Problem
Wherever a picture appears in the listing below, leave it out and reproduce the rest exactly.

::::::::

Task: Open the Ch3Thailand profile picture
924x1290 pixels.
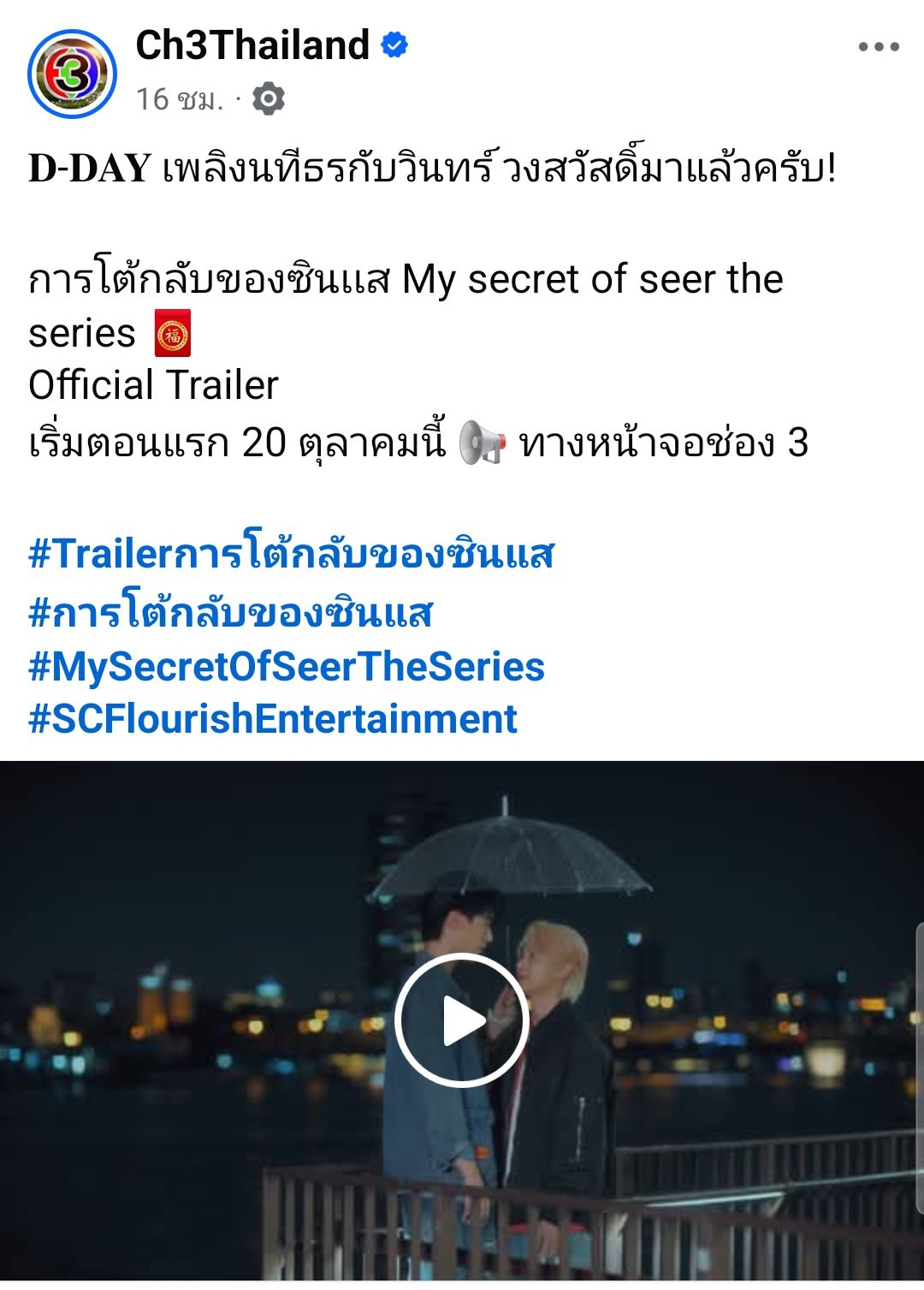Action: point(72,74)
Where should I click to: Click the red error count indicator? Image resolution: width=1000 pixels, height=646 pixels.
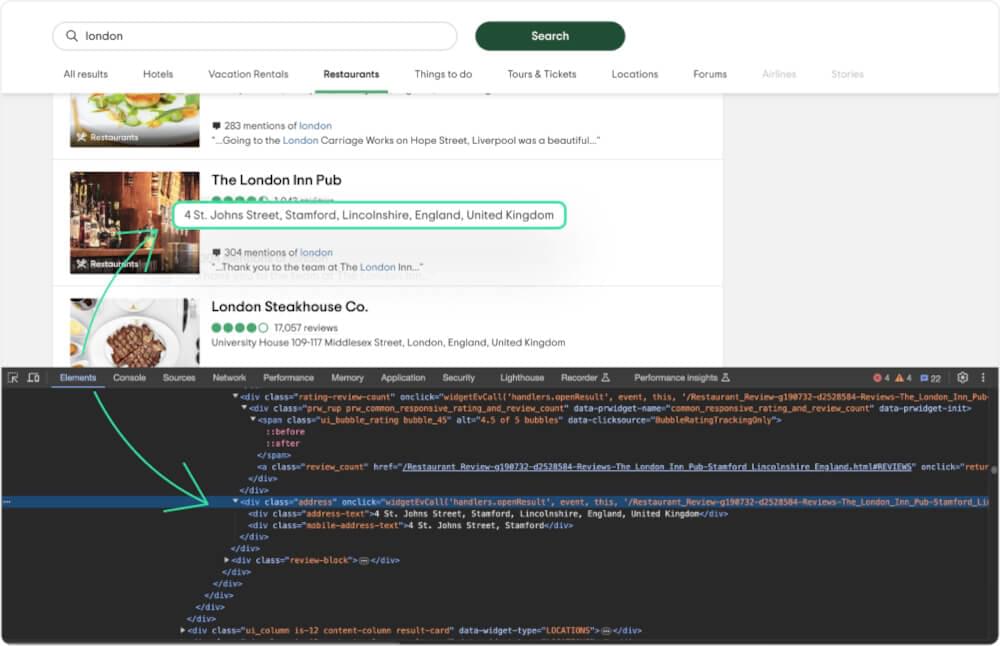point(881,378)
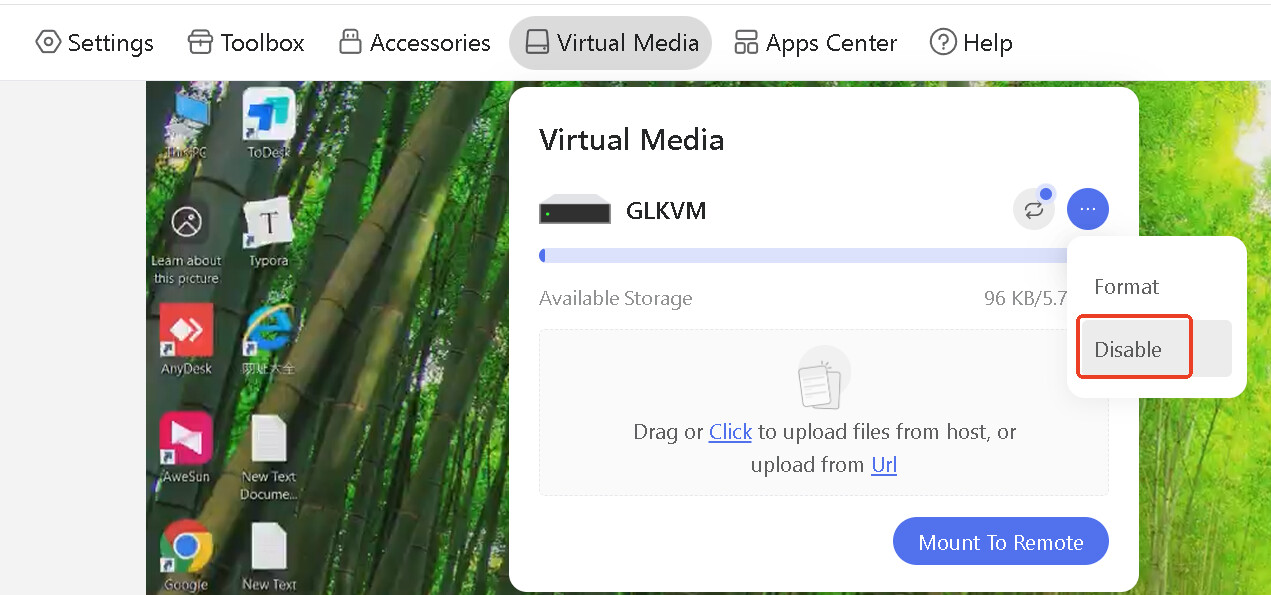Image resolution: width=1271 pixels, height=595 pixels.
Task: Expand the Accessories menu
Action: (414, 43)
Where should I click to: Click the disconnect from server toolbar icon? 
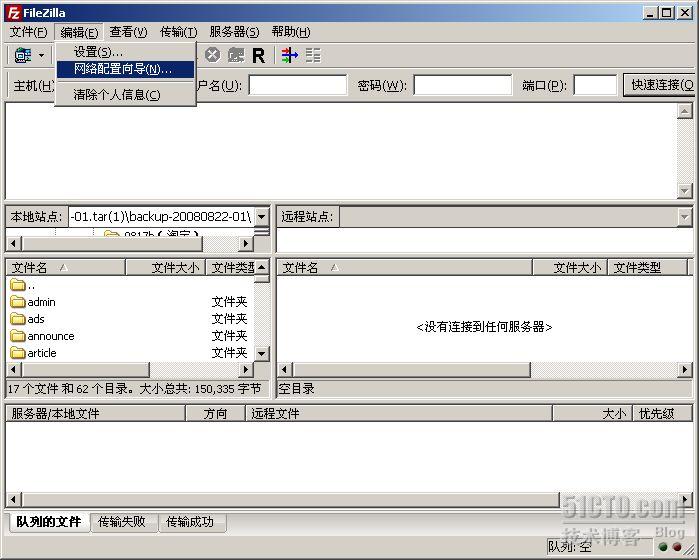tap(236, 55)
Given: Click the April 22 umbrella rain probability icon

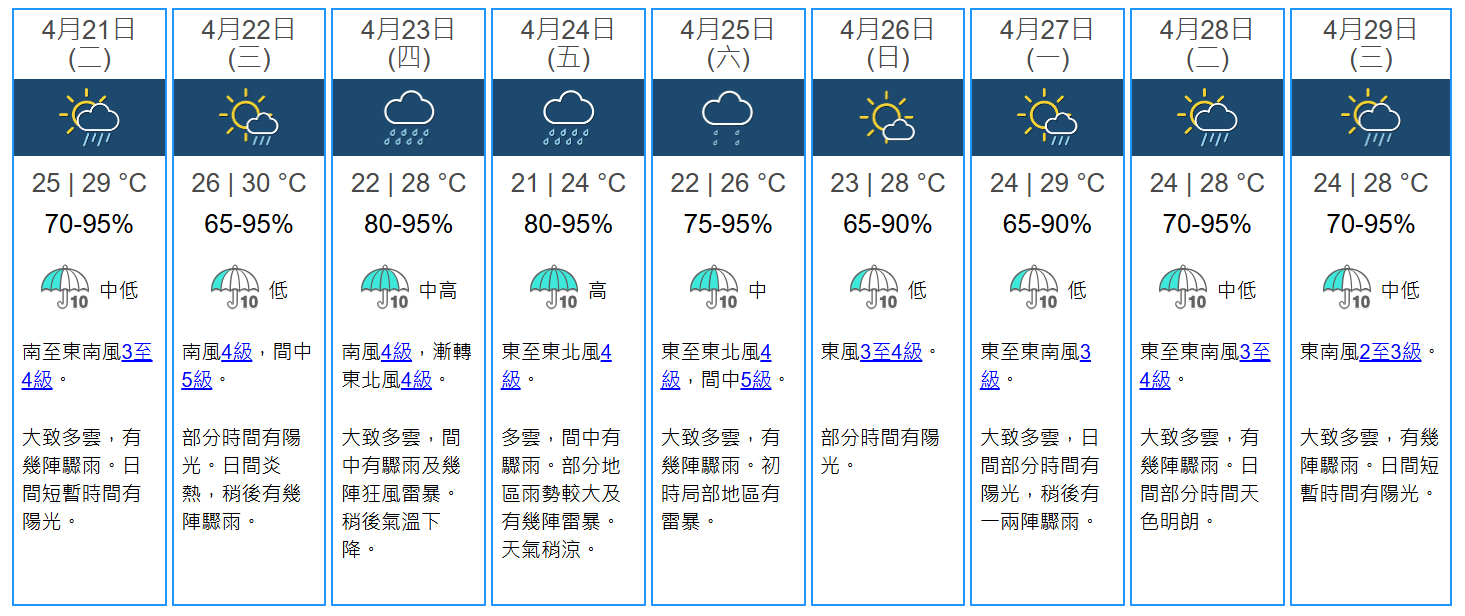Looking at the screenshot, I should [x=235, y=288].
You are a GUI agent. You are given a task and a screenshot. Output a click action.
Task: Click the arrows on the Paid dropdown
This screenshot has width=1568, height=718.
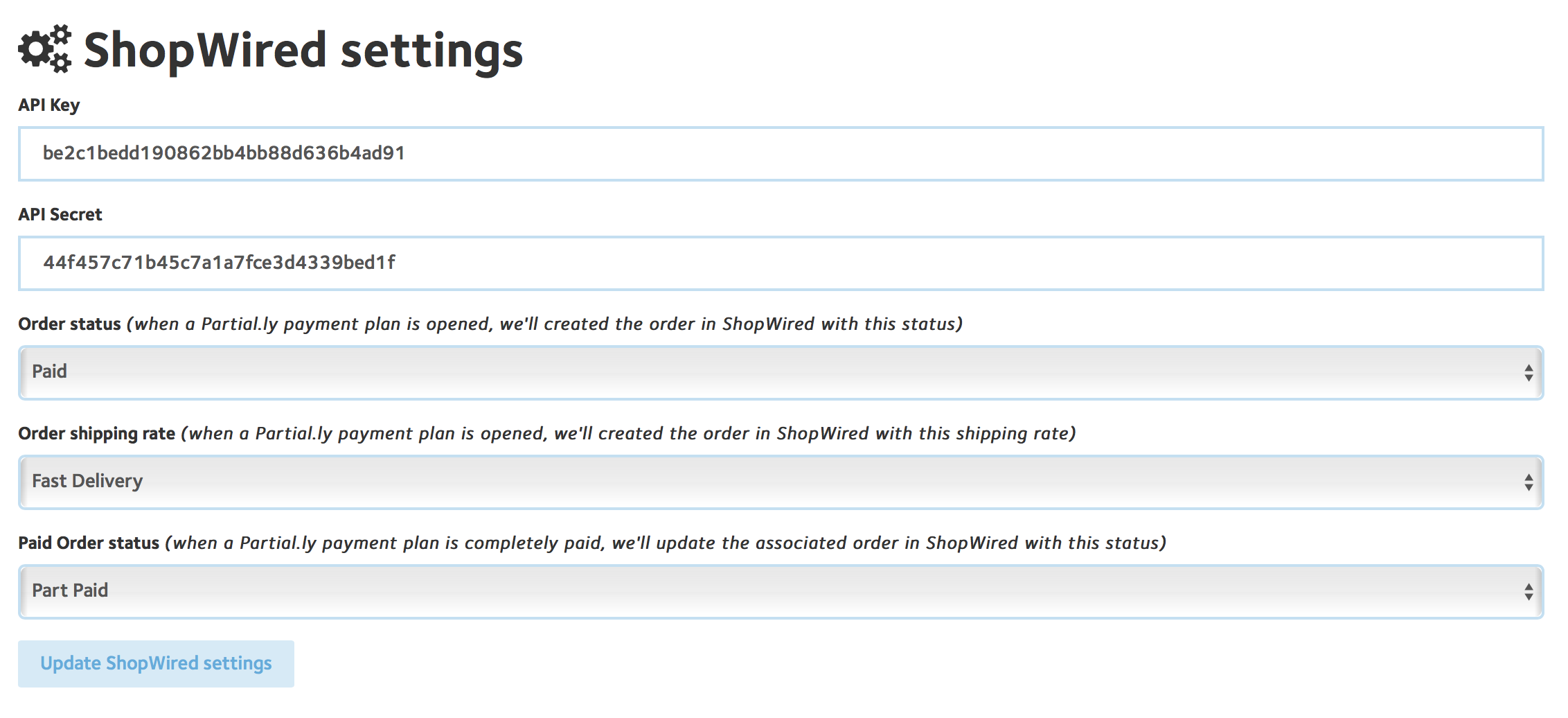(x=1528, y=373)
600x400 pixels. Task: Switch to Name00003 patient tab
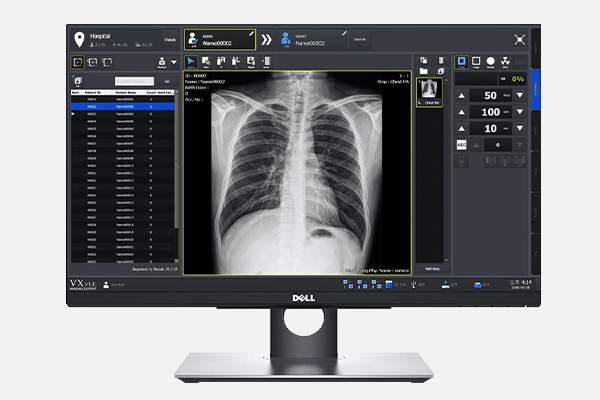313,40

::::::::

Problem solution
Task: Open the Ch3Thailand profile picture
924x1290 pixels.
Action: point(72,74)
Where should I click to: Click the red error count indicator? Image resolution: width=1000 pixels, height=646 pixels.
point(881,378)
Image resolution: width=1271 pixels, height=595 pixels.
Task: Expand the Accessories menu
Action: (414, 43)
Where should I click to: Click the disconnect from server toolbar icon? 
tap(236, 55)
Given: Click the April 22 umbrella rain probability icon

Looking at the screenshot, I should [x=235, y=288].
You are a GUI agent. You are given a task and a screenshot. Output a click action.
Task: Click the arrows on the Paid dropdown
This screenshot has width=1568, height=718.
(x=1528, y=373)
600x400 pixels. Task: Switch to Name00003 patient tab
313,40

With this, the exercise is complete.